Due Date:

Complete this assignment by carefully reading and following the directions.

This assignment is due by the beginning of Lecture 3. See the submission details at the end of this lab.

Introduction

We will explore a data set created by the Gapminder Foundation, a non-profit organization dedicated to the promotion of sustainable global development.

This data set contains statistics about several countries over the past 50+ years, including life expectancy, population, and Gross Domestic Product (GDP) per capita. You may have seen this data set in a TED Talk by Hans Rosling.

In the process of exploring this data, you will learn how to:

  1. Organize your work in R.
  2. Create and use an R Markdown file to store your work.
  3. Load and inspect a data frame.
  4. Perform univariate and bivariate exploratory data analysis with R.
  5. Typeset mathematical expressions using LaTeX.

Setting Up a Directory for MA 440

Note: If you are working in RStudio Cloud, you will not need to create the directory structure suggested below. However, if you plan to (or ever plan to) work locally on your personal computer, rather than in RStudio Cloud, I recommend using this sort of directory structure.

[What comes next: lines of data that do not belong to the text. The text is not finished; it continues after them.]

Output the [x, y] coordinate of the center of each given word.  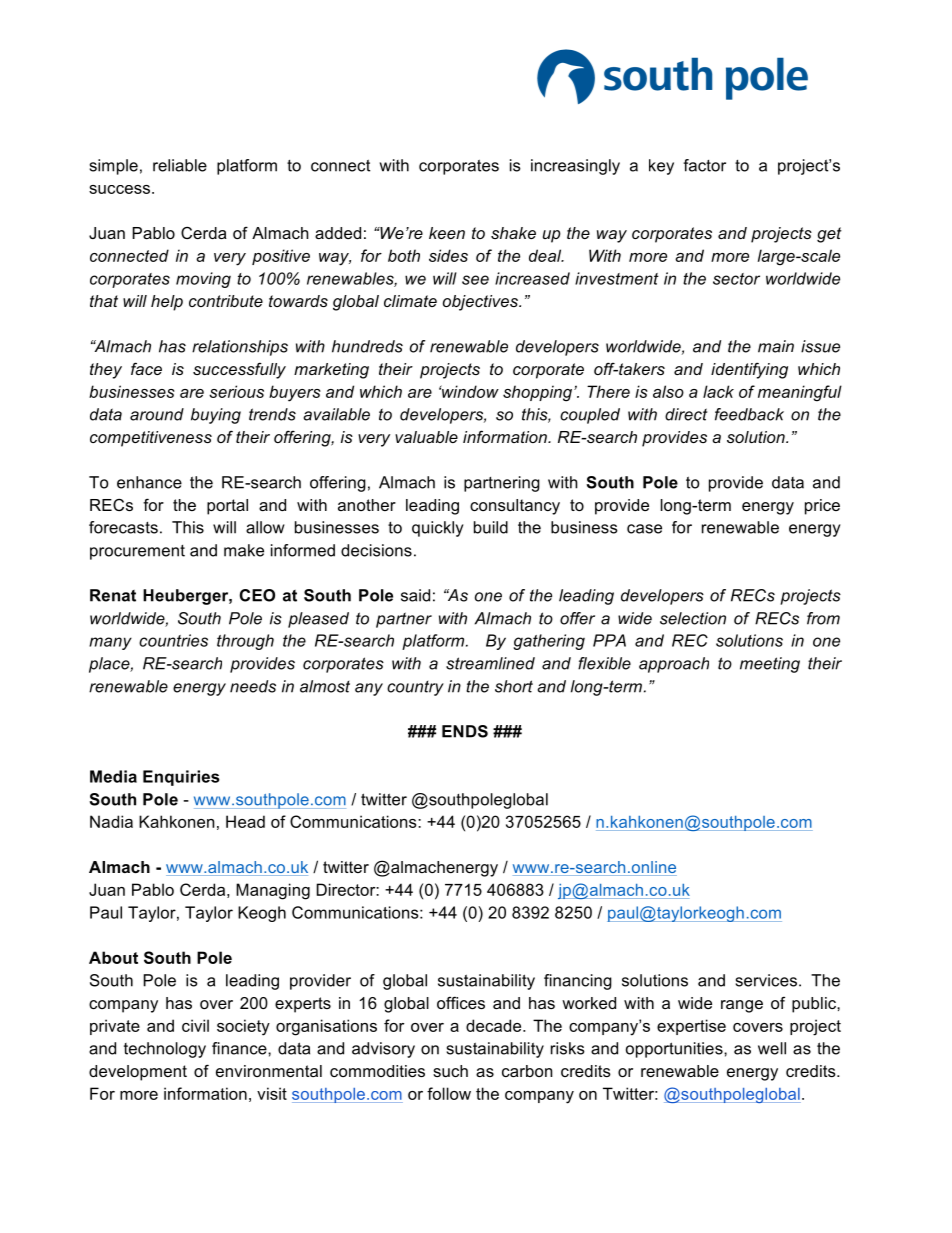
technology [165, 1050]
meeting [770, 665]
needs [253, 686]
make [244, 550]
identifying [749, 370]
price [822, 507]
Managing [273, 891]
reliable [180, 165]
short [514, 686]
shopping [539, 393]
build [491, 527]
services [766, 980]
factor [704, 165]
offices [461, 1002]
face [146, 368]
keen [447, 233]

It is a good idea to save all of the files you will create in R in an organized fashion. You may already have an organizational system for your files from previous courses. If so, feel free to use that system, since you are already familiar with it.

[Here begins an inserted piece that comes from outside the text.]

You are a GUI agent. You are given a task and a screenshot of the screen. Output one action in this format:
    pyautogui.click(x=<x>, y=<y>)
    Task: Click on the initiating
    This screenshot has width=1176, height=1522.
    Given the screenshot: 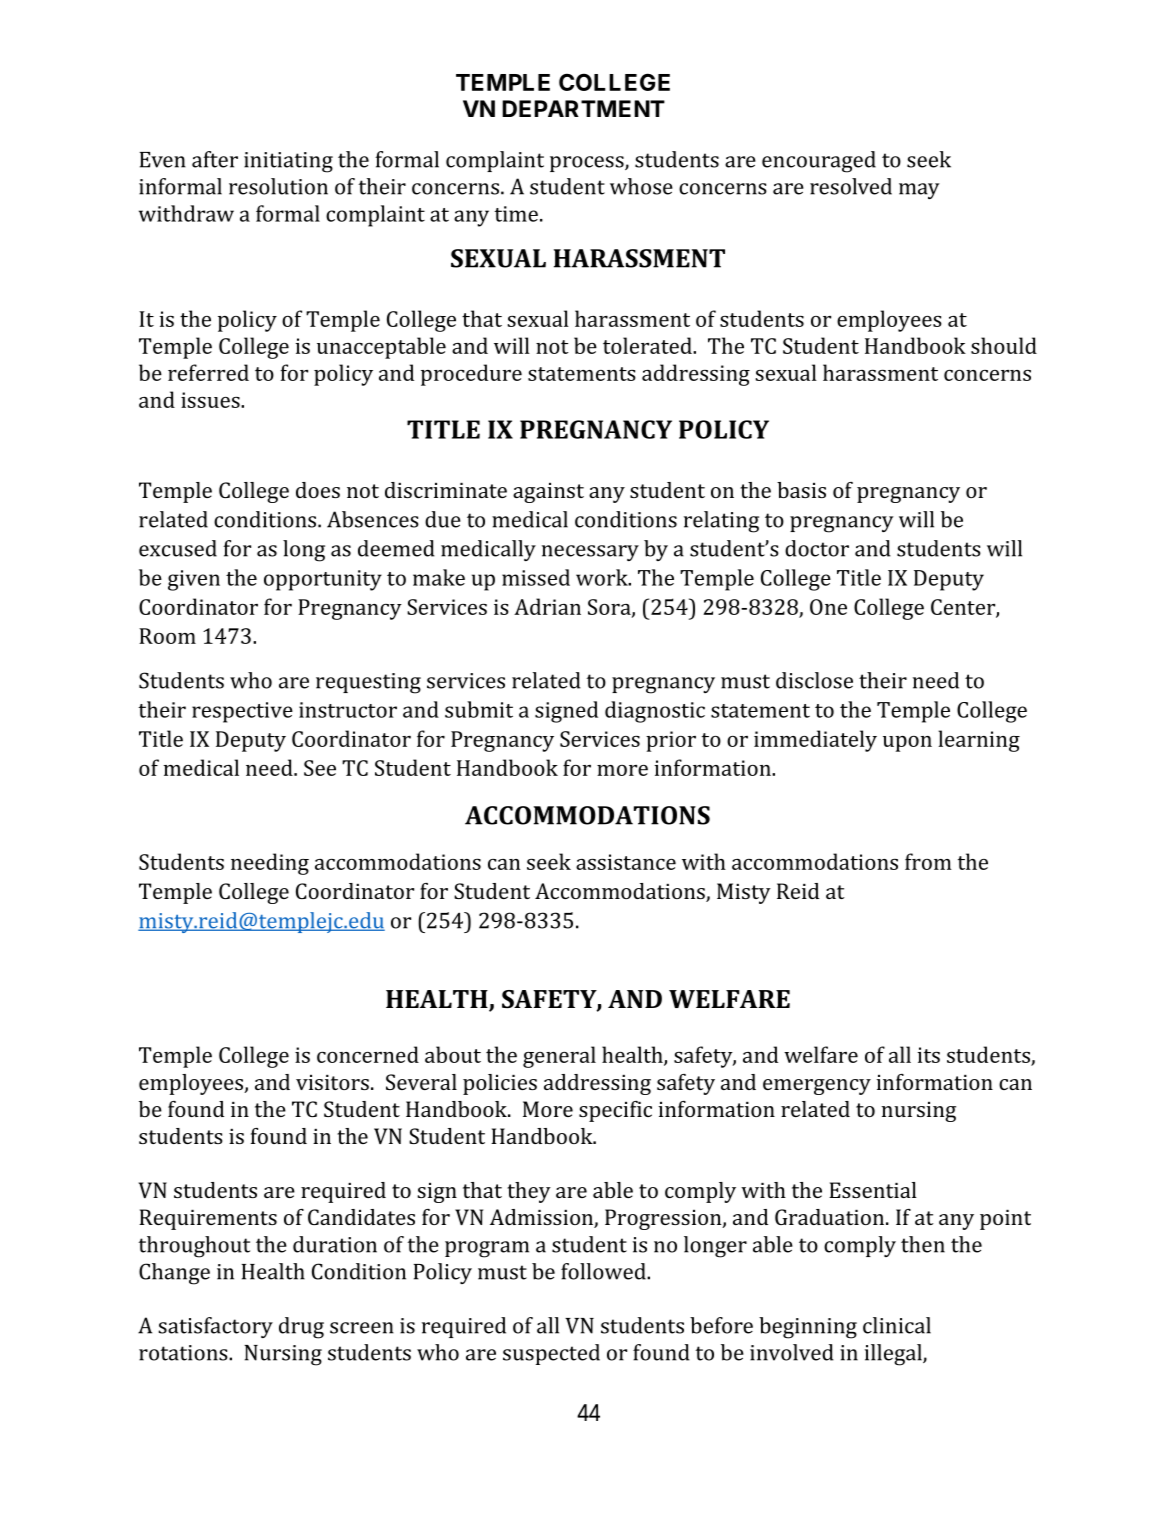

If you do not have an organizational system for your files, I recommend using the Documents folder on your computer as home base, and then creating a folder for MA 440, sub-folders for homeworks and labs, etc. So your file system should look like:

Documents
  ma440
    hw
      hw1
    labs
      lab1

R can be finicky in how it reads in files. Windows, macOS, and Linux allow you to do some crazy things with file names, but you should aim to keep your file names as vanilla as possible.

As a rule:

Creating a New R Notebook File

You will need to create an R Notebook file to store your work. R Notebook files are plain text files containing R code that RStudio can interpret, execute, and use to embed graphics, tables, etc.

To create a new R Notebook file, select

File > New File... > R Markdown

from the File menu at the top of your screen.

You will be prompted with a dialog box to give a title to your R Markdown file, and to add your name as author. You can leave all of the remaining options at their default values.

You should save the file using

File > Save

name it lab1.Rmd.

Writing Code Chunks in R Markdown

In R Markdown, we can mix plain text with R code. We need to tell R Markdown how to recognize when a chunk of text should be interpretted as plain text (something a person can read) versus R code (something the computer can read). R Markdown does this this using “code chunks,” which are separated from the main text by a block like this:

The ` symbol is grave accent and can be found on the top left of the keyboard, just below the Escape key. So any time you see a block of code like this:

# Block of code

you should put it inside of a code chunk in R Markdown like this:

Installing Packages

Note: If you are using RStudio Cloud, you will not need to install mosaic, since I have already done that for you. However, if you work locally on your personal computer, you will need to install mosaic onto your computer.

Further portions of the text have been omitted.